▶ [To be done] Could you lay out the data starting at the line that contains "Click Analyze details" and ending at the line that contains "[x=265, y=458]" as a JSON list of strings, one string per line, with blank lines left out? Keep the pictures out of your answer.

▶ [Information shown]
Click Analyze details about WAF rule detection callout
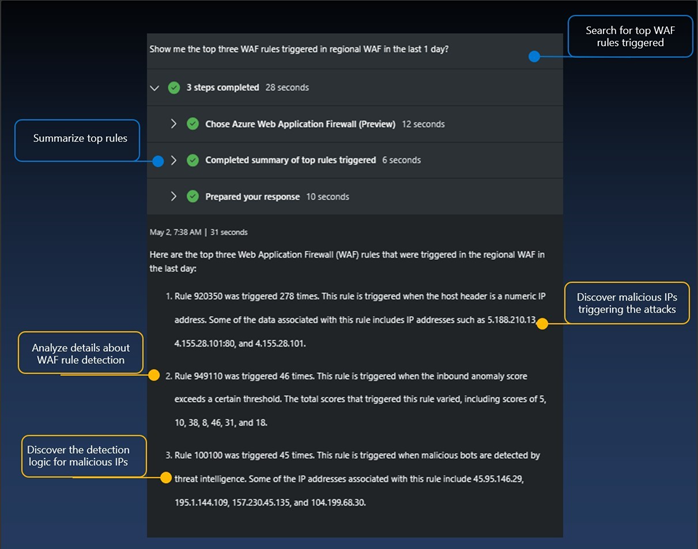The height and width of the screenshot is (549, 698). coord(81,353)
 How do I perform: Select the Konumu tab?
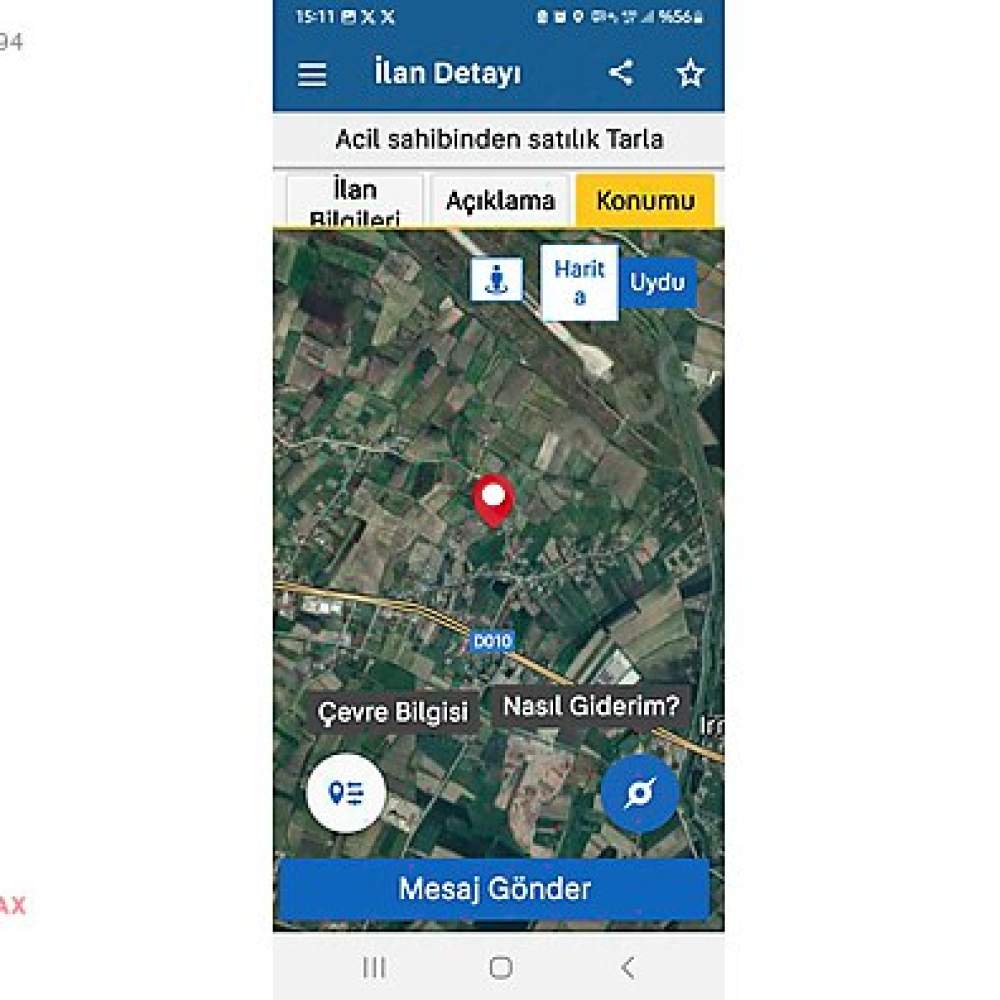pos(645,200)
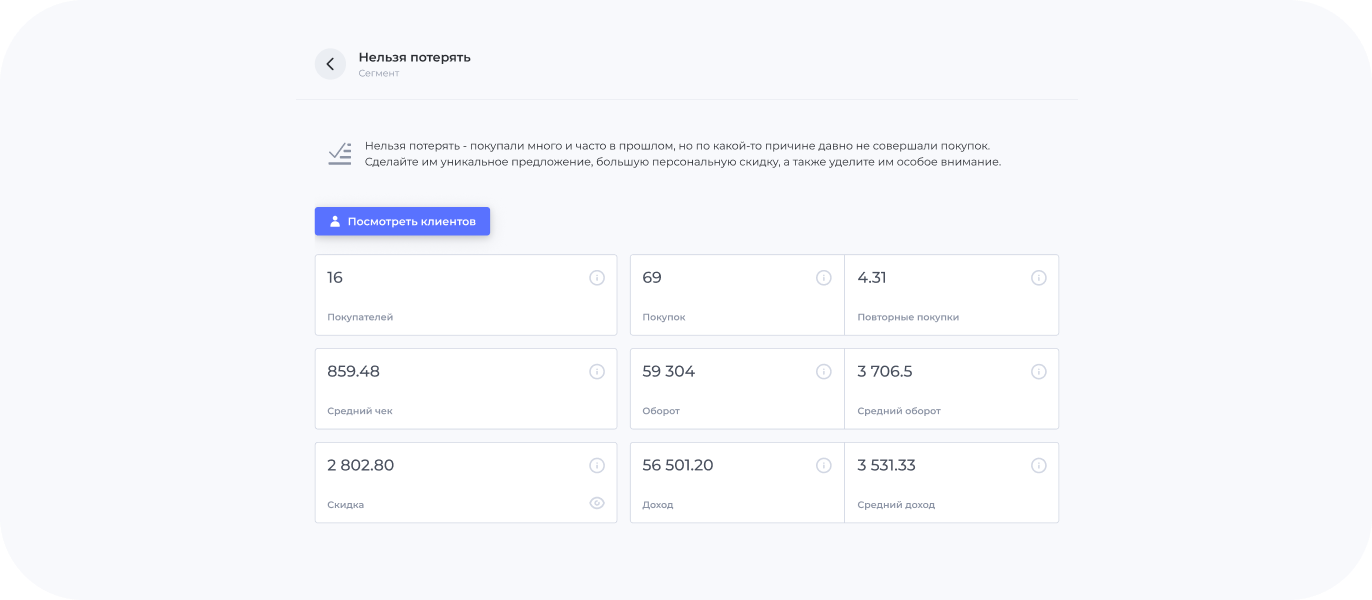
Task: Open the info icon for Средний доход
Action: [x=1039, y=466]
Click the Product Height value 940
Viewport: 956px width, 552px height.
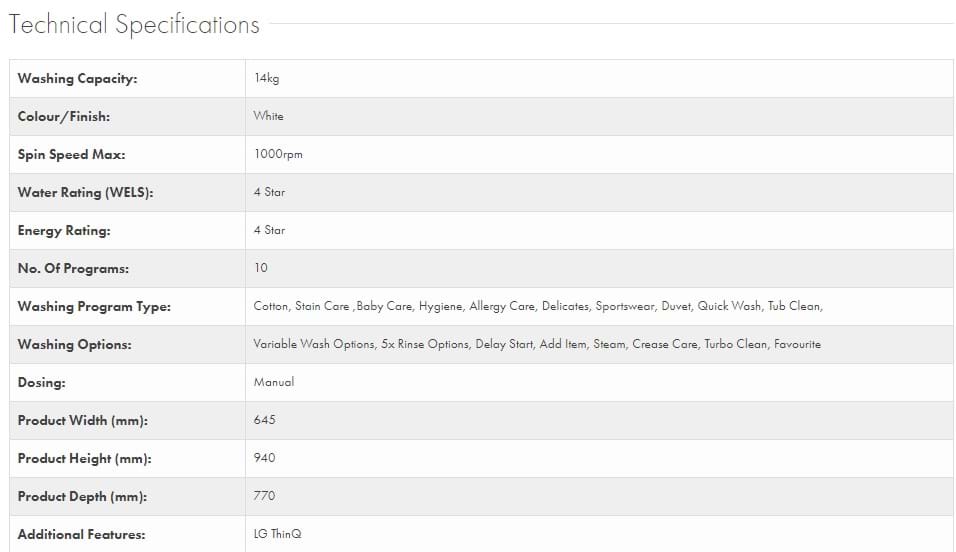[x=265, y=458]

==

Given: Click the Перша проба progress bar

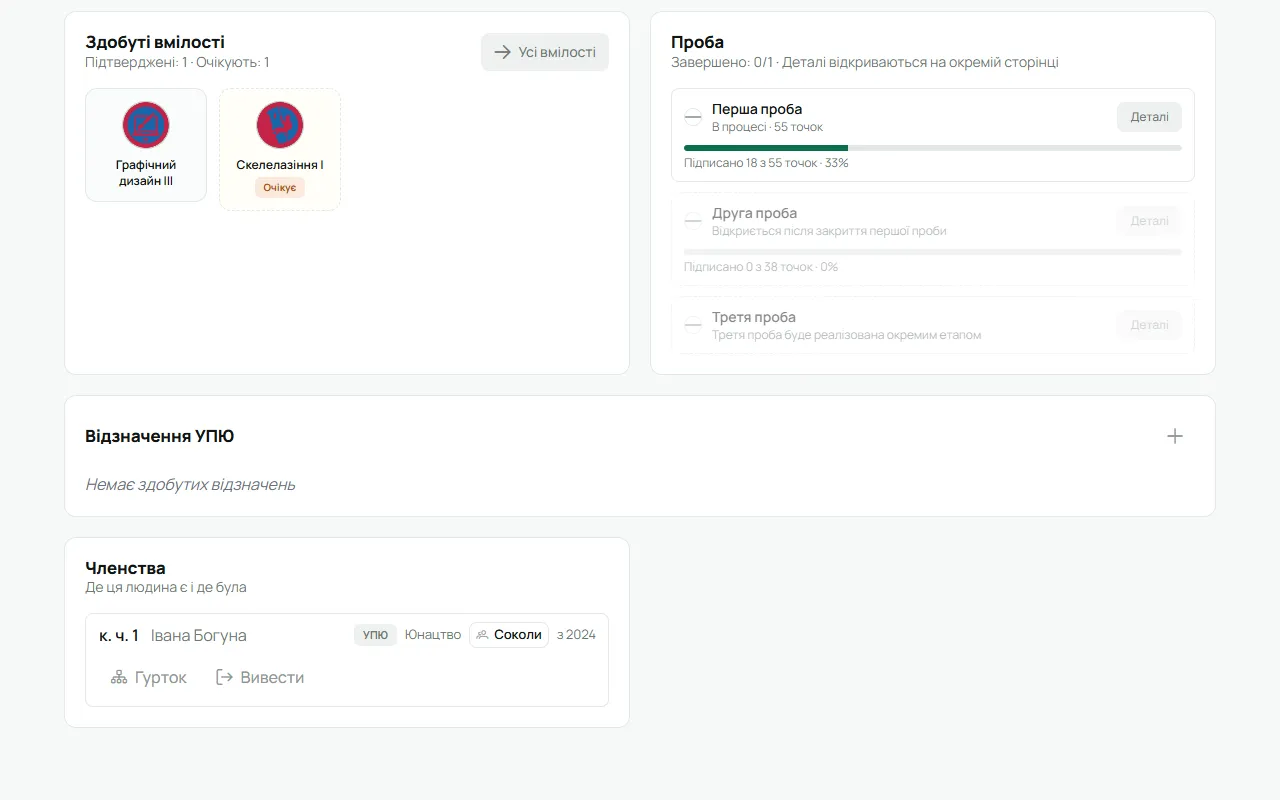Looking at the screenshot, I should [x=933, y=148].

▶ [Result of the exercise]
[
  "Click Analyze details about WAF rule detection callout",
  "The height and width of the screenshot is (549, 698). coord(81,353)",
  " How do I perform: Select the Konumu tab?",
  "pos(645,200)",
  "Task: Open the info icon for Средний доход",
  "Action: [x=1039, y=466]",
  "Click the Product Height value 940",
  "Viewport: 956px width, 552px height.",
  "[x=265, y=458]"
]